La Financial Conduct Authority (FCA), le gendarme financier britannique, a lancé un avertissement retentissant sur l'incapacité des autorités à suivre le développement fulgurant de l'intelligence artificielle dans les services financiers. Dans un rapport interne commandé par l'institution et publié ce lundi 6 juillet, Sheldon Mills, directeur exécutif de la FCA, qualifie la situation de « course aux armements » et appelle à un renforcement des prérogatives du régulateur pour faire face à la « vitesse, au rythme et à l'échelle du changement » apporté par ces technologies.
Un vide réglementaire pour les chatbots financiers
L'un des points les plus saillants du document concerne les grands modèles de langage tels que ChatGPT, Claude ou Gemini, utilisés par une partie croissante du public pour gérer leurs finances personnelles. Mills souligne que ces outils ne sont actuellement soumis à aucune régulation spécifique et qu'aucun recours en indemnisation n'existe en cas de préjudice. Il interroge : « Le fait que le modèle de discussion puisse répondre à des questions et mener une conversation le rapproche-t-il d'une recommandation ou d'un simple conseil ? »
Une étude commandée par Mills révèle qu'un cinquième des adultes britanniques sont déjà disposés à utiliser des modèles d'IA pour prendre des décisions financières à leur place, qu'il s'agisse d'épargne ou d'emprunt. Certaines entreprises du secteur ont fait savoir à la FCA qu'elles considéraient ces services comme « économiquement équivalents » à des services réglementés, mais se trouvant en dehors du périmètre de contrôle actuel.

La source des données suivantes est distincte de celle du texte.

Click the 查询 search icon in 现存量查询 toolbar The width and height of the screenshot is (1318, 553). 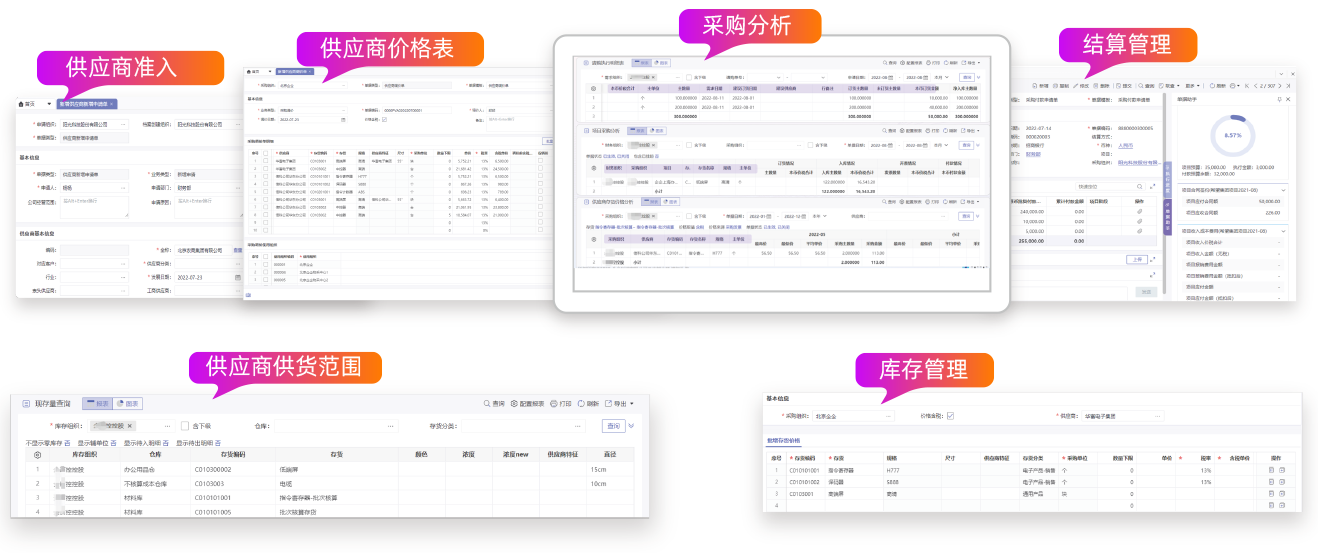tap(486, 404)
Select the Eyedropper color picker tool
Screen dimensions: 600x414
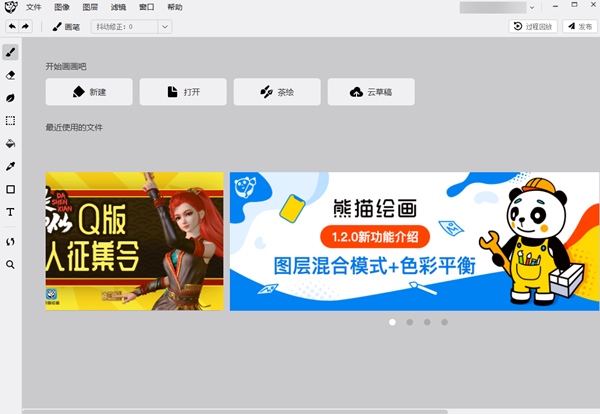click(10, 166)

Des risques de manipulation et de biais
Le rapport identifie à la fois des bénéfices potentiels et des dangers. D'un côté, la « hyper-personnalisation » permise par l'IA pourrait permettre de mieux adapter les produits aux besoins des clients. De l'autre, elle risque d'introduire des biais, des tarifications opaques et une manipulation personnalisée des consommateurs. Mills recommande à la FCA de mener dans les trois à six mois à venir un examen spécifique des risques liés aux services financiers fournis par des acteurs non régulés, ainsi que des « préjudices pour les consommateurs » découlant de l'utilisation croissante des modèles d'IA pour la gestion des finances personnelles.
Vers un service public d'orientation financière par IA
Pour contrer ces risques, le rapport propose la création d'un « service de capacité financière activé par l'IA », élaboré en collaboration avec des groupes publics et privés, qui offrirait gratuitement des informations et des conseils au public britannique. Mills estime également que l'IA pourrait « démocratiser » la finance en élargissant l'accès à des services sophistiqués aujourd'hui réservés aux plus riches. Il note qu'une personne gagnant à peine 20 000 livres sterling par an pourrait ainsi bénéficier de conseils financiers habituellement réservés à ceux qui possèdent des millions d'économies, ajoutant : « Je veux dire, qu'est-ce qu'il n'y a pas à aimer là-dedans ? »
Un appel à de nouveaux pouvoirs pour la FCA
Au-delà des recommandations, Mills insiste sur la nécessité pour la FCA elle-même d'adopter l'IA afin de « surveiller, détecter et traiter les risques ». Il demande aux autorités britanniques d'examiner si l'utilisation de ces modèles de langage devrait être soumise à leurs règles. De nombreuses entreprises de services financiers expérimentent déjà des agents d'IA, ce qui renforce l'urgence d'une action réglementaire.
Ce rapport intervient dans un contexte où les autorités du monde entier peinent à suivre le rythme des innovations technologiques. En appelant à une révision du périmètre réglementaire, la FCA espère anticiper les dérives potentielles tout en tirant parti des opportunités offertes par l'intelligence artificielle pour le plus grand nombre.